Die Telemedizin hat viele Vorteile, auch ohne den Begleitgeschmack von Corona. Ein Tierarztbesuch mit „allen Sinnen“ sollte aber niemals komplett digital ersetzt werden. In der Tiermedizin sind wir noch deutlich mehr als in der Humanmedizin auf Abtasten, Riechen und das Wahrnehmen der Mimik eines Tieres angewiesen. Ohne dies wird es uns nicht gelingen zu verstehen, wie ein Tier sich fühlt. Anders als der Mensch, muss uns das Tier auf anderem Wege „sagen“, wie es ihm geht.

Demnach wird der analoge Tierarzt auch zukünftig immer die wichtigste Basis für eine gute Veterinärpraxis sein!

 

Die räumliche Distanz zum Tierarzt für spezielle Anliegen, wie zum Beispiel einer Zweitmeinung, ist bei der Telemedizin kein Hindernis mehr. Ein Videochat erweitert die zuvor bereits bestehende Möglichkeit zur Fernberatung via Telefon (laut GOT) durch die visuelle Qualität erheblich. Die notwendige Technik spielt hierbei allerdings eine entscheidende Rolle. Diesbezüglich können wir vermutlich noch auf eine deutliche Verbesserung für die kommende Zeit hoffen.

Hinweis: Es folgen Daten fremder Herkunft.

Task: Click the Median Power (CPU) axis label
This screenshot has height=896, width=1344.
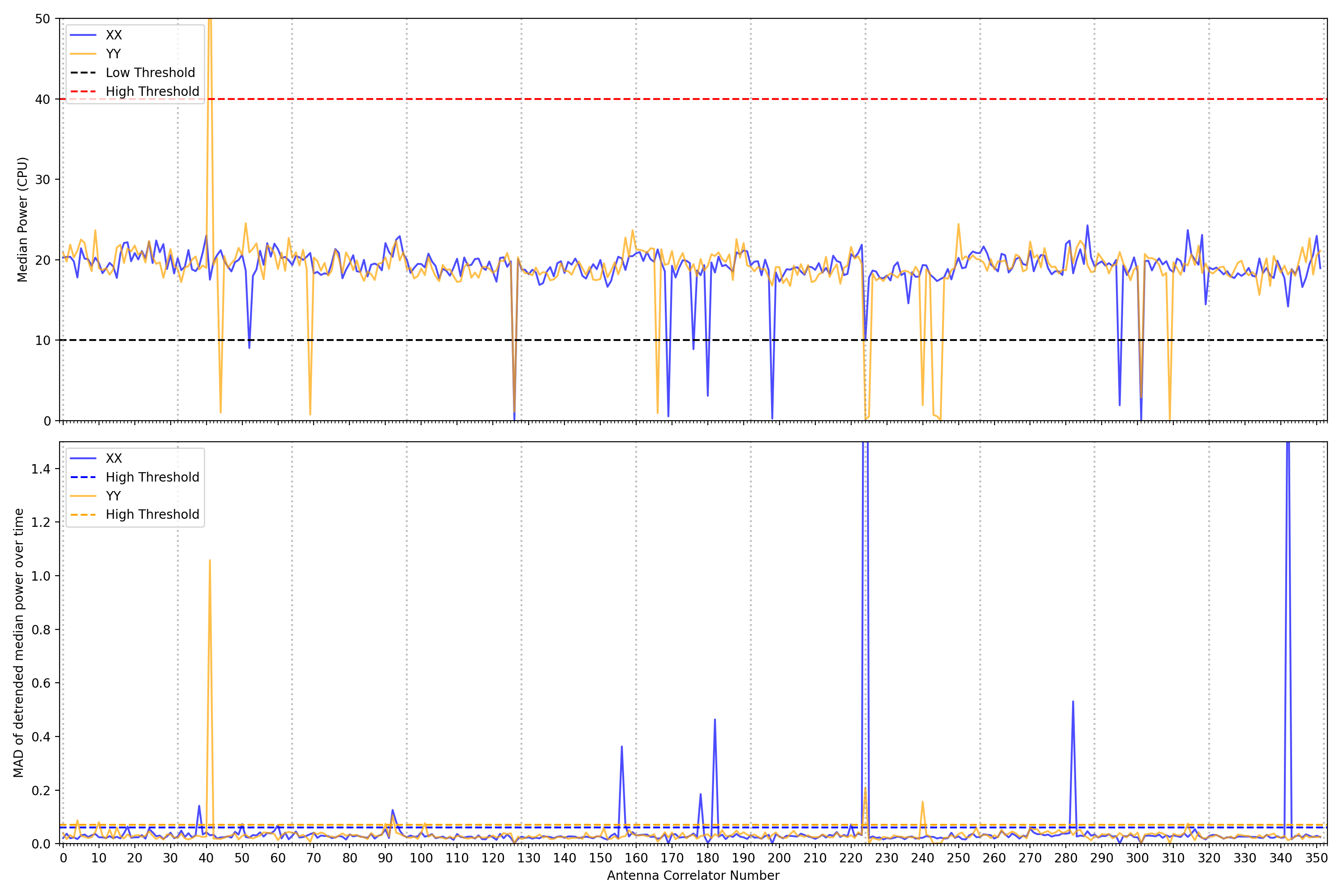Action: (22, 220)
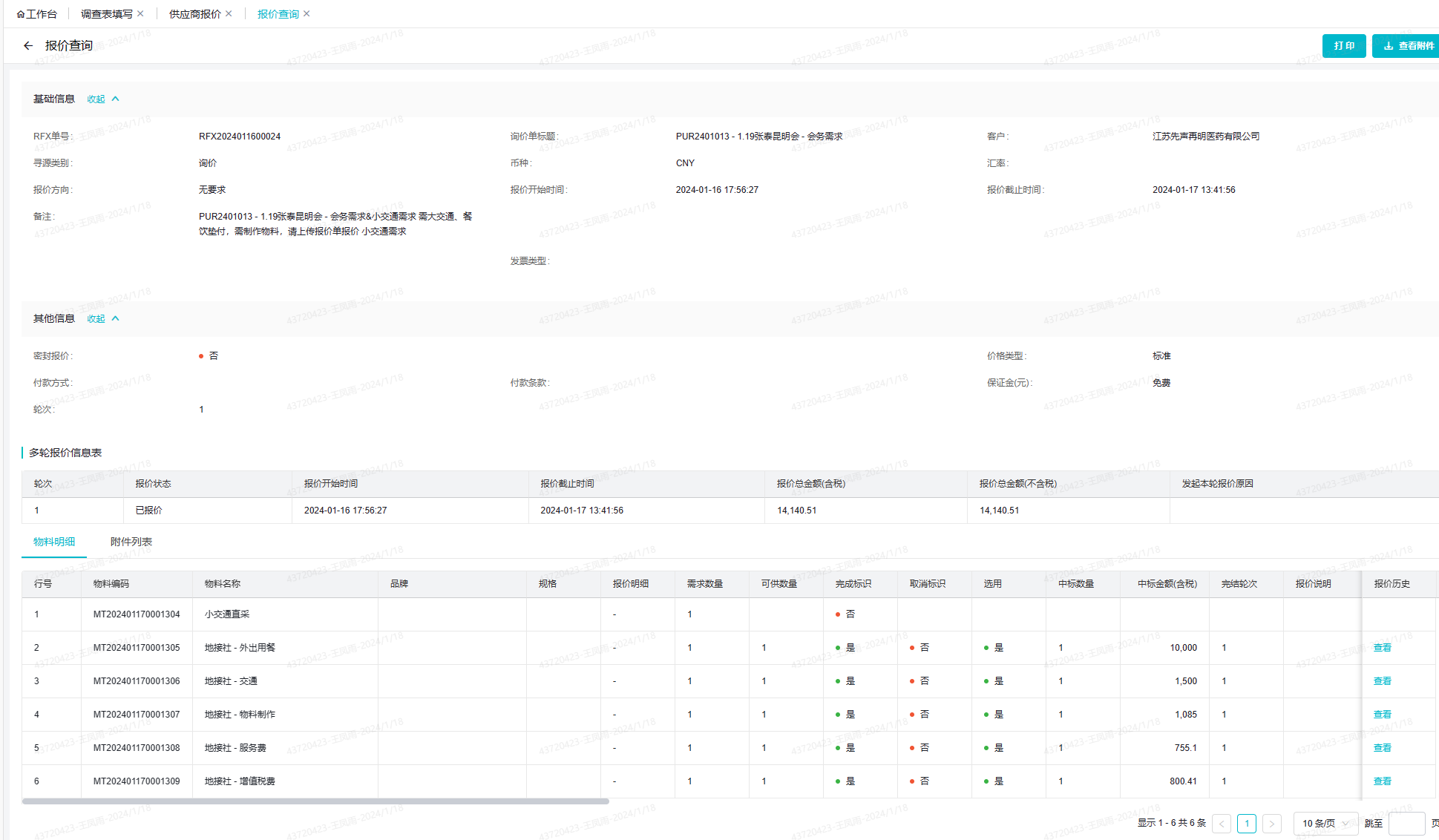
Task: Open quote history for 地接社 - 交通 row
Action: 1382,681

Die Qualität muss selbstverständlich auf beiden Seiten bestehen: beim Tierarzt und Patientenbesitzer.

 

Neben dem klassischen Distanzproblem schafft die Telemedizin aber auch an anderer Stelle erhebliche Abhilfe: Viele Menschen sind aufgrund körperlicher Einschränkungen (Behinderung, Alter, akute Krankheit und Sozialphobien) nicht in der Lage, den Tierarzt analog zu besuchen oder zumindest nicht in der notwendigen Häufigkeit. Zur Klärung, inwieweit ein direkter Besuch oder auch Hausbesuch notwendig wäre, vor allem in punkto Schnelligkeit, kann die Telemedizin mit Sicherheit einen großen, positiven Beitrag leisten.

Das betrifft genauso kurze Anfragen und Nachkontrollen, die lediglich das allgemeine Befinden betreffen und trotzdem einen Blick auf den Gesamtzustand der Tiere, inklusive deren Bewegungsabläufe, erlauben. Solche bedürfen häufig nicht zwingend die Vor-Ort Kontrolle. Hiervon ist insbesondere die Verhaltensberatung betroffen. So kann man sich schon vor dem Direktkontakt einen umfangreichen Überblick über die Lage verschaffen. 

Besonders bei Angstpatienten, die man nun in der vertrauten Umgebung beobachten und ihren Gesundheitszustand weit besser einschätzen kann, profitieren von der Telemedizin. Viele Tiere zeigen in der Praxis aufgrund von Angst oder Übelkeit, beispielsweise durch die Anfahrt, Symptome für Schmerzhaftigkeit. Oft können Besitzer dies zuhause gar nicht wahrnehmen. Der „digitale Einblick ins Wohnzimmer“ kann dabei helfen, die Lage besser einzuschätzen und unnötige Medikation zu vermeiden. Krankheitstypische Symptome könnten ohne die Beimischung von Stress überhaupt erst richtig erkannt werden.

 

Die digitalen Termine, auch neben den Sprechzeiten, erlauben eine bessere Zeiteinteilung sowohl für die Besitzer als auch für den Tierarzt.

Vielleicht ergeben sich zeitnah neue gesetzliche Möglichkeiten sowohl zur vollständigen Nutzung als auch zum Schutz vor Missbrauch der Telemedizin. Dann können wir auf eine sinnhafte, digitale Ergänzung der Praxisuntersuchung und eine damit verbundene, bessere, medizinische Versorgung unserer Haustiere hoffen.